Phillips also helped teach other teens about their options. She says a lot of them knew about the pill but very few about IUDs or implants.
“They have a lot of misconceptions and myths about it,” she says. “Like, how am I supposed to get it out? You go to a doctor to get it out. You don't take it out yourself. It's just things like that, common misconceptions that people have.”
Last year, nearly 30 percent of teens who got contraception at the clinics chose the long-acting kind.
Dr. Taormina says that's a key reason the county's teen pregnancy rate has been dropping faster than the state as a whole. Gaston County has also largely erased the disparity in that rate between African-Americans and whites.
“We feel very strongly that this is making a huge impact here,” Dr. Taormina says.
The effort was funded in part by the CDC. Now, federal health leaders are calling on all states to make long-acting contraception more accessible through Medicaid. In their guidance a few months ago, they highlighted the way South Carolina has been doing that.
It happens right after birth.
Staff with the Palmetto Health-USC School of Medicine in Columbia showed how recently in SimCOACH, which is basically an RV with two hospital rooms and high-tech mannequins that can simulate a variety of birth outcomes . Palmetto Health drives it around the state to teach hospital staff, including about contraception.
“The IUD is inserted 10 minutes after delivery of the placenta when a patient has had a vaginal delivery,” Dr. Judy Burgis says.
This is what South Carolina Medicaid figured out before any other state: inserting long-acting contraception right after birth and making sure hospitals get paid for it.
B.Z. Giese is director of the South Carolina Birth Outcomes Initiative. She says the reason for the change was simple: about half of women who gave birth on Medicaid weren't showing up to their postpartum visit.
“That's normally when a contraception would be initiated,” she says, “so we were missing a lot of moms that did not come back, and actually the next time the doctor saw them, they came back pregnant with another child.”
In 2012, South Carolina Medicaid implemented a new way of reimbursing hospitals so they'd take care of contraception before the mom left the first time. It's still completely up to her, and they talk through it in advance.
18-year-old Ana Walker chose the arm implant.
“I mean right when I heard about it, I went for it because I was just like that's probably going to work best for me,” she says.
Walker got the implant right after giving birth to her daughter. She says she didn't feel a thing, although it did swell up the next day.
“At first, like a couple weeks after I got it, it was a little tender,” she says. “But now it's not tender anymore. I kind of forget it's in there unless I touch my arm and I can feel it.”
The other side effects women can have early on are cramping and irregular bleeding. Back in Gaston County, Kie'Ja Phillips says she spotted for a few months.
“Spotted meaning a light blood flow, but it's like very light,” she says.
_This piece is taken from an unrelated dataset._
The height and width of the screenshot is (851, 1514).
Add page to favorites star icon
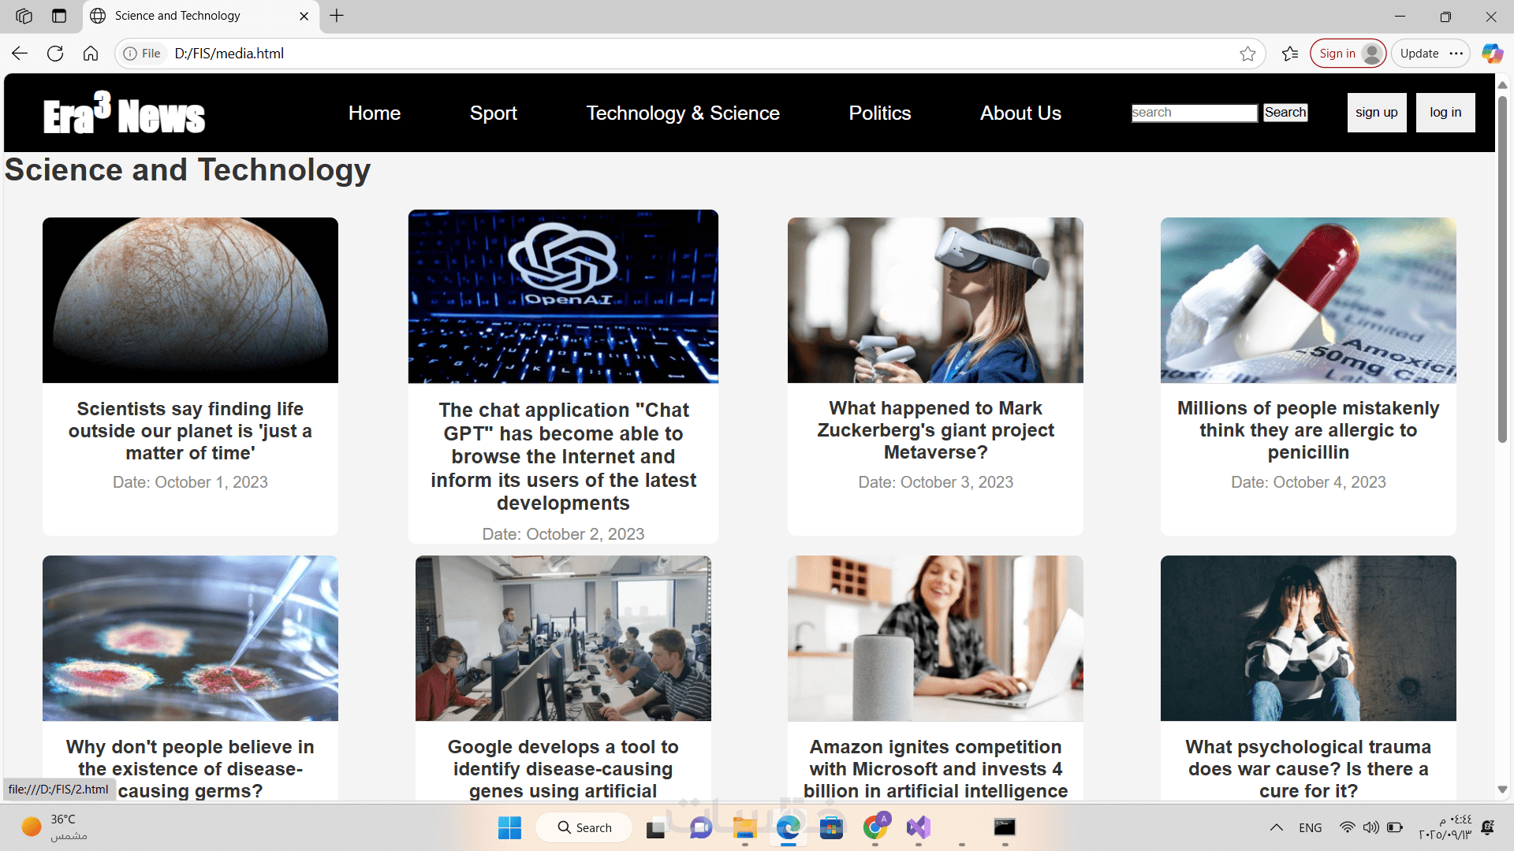point(1247,54)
It was continuous.
“Oh yes, it was every day,” she says with a good-natured laugh. “Once I got into the routine, I just figured always keep panty liners and pads with me just in case.”
She says that resolved itself after four months. Now, it's been almost a year since she had a period. That's normal for a lot of women on this kind of contraception.
Its use can actually save Medicaid money. South Carolina researchers estimate the state comes out ahead when you factor in the lower pregnancy rate that results and the delivery costs you avoid.
B.Z. Giese calls it a win-win.
“It is a cost savings,” she says. “It is a convenience for the mom. The satisfaction rate of the moms that we know leave the hospital is extremely high.”
Now at some hospitals, around 30 percent of moms leave with an IUD or implant. Giese says that number was basically zero just a few years back.